Keep this in perspective. When the euro was launched back in January 1999, it was worth less than $1.20, and for most of its first three years it was down below parity with the dollar. So its recent slide from close to $1.60 before the global financial crisis to $1.27 last week is far from unprecedented. But the way this crisis is unfolding, further declines seem likely. It will surely be at least a year before investors wake up to the fact that the fiscal predicament of the United States is actually worse than that of the euro zone.
The difference is, of course, that the United States has a federal system, while the euro zone does not. In America, Texas automatically bails out Michigan via the redistribution of income and corporation tax receipts. What the Greek crisis has belatedly revealed is that such fiscal centralization is the necessary corollary of a monetary union.
That is not federalism. Federalism is a system of duel soverenty where by the states are sovereignes that can check (say no to) an over reaching national government.
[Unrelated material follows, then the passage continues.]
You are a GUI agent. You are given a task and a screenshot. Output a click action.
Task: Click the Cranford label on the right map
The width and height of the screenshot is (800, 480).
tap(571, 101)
The ability of the national government to redristribute the wealth of one state and give it to another is the opposite of federalism.
[blockquote]The term federalism is also used to describe a system of the government in which sovereignty is constitutionally divided between a central governing authority and constituent political units (like states or provinces). Federalism is a system in which the power to govern is shared between national and central (state) governments, creating what is often called a federation. Proponents are often called federalists.[/blockquote]
http://en.wikipedia.org/wiki/Federalism
all quite reasonable until this, for which no supporting evidence is offered:
“It will surely be at least a year before investors wake up to the fact that the fiscal predicament of the United States is actually worse than that of the euro zone.”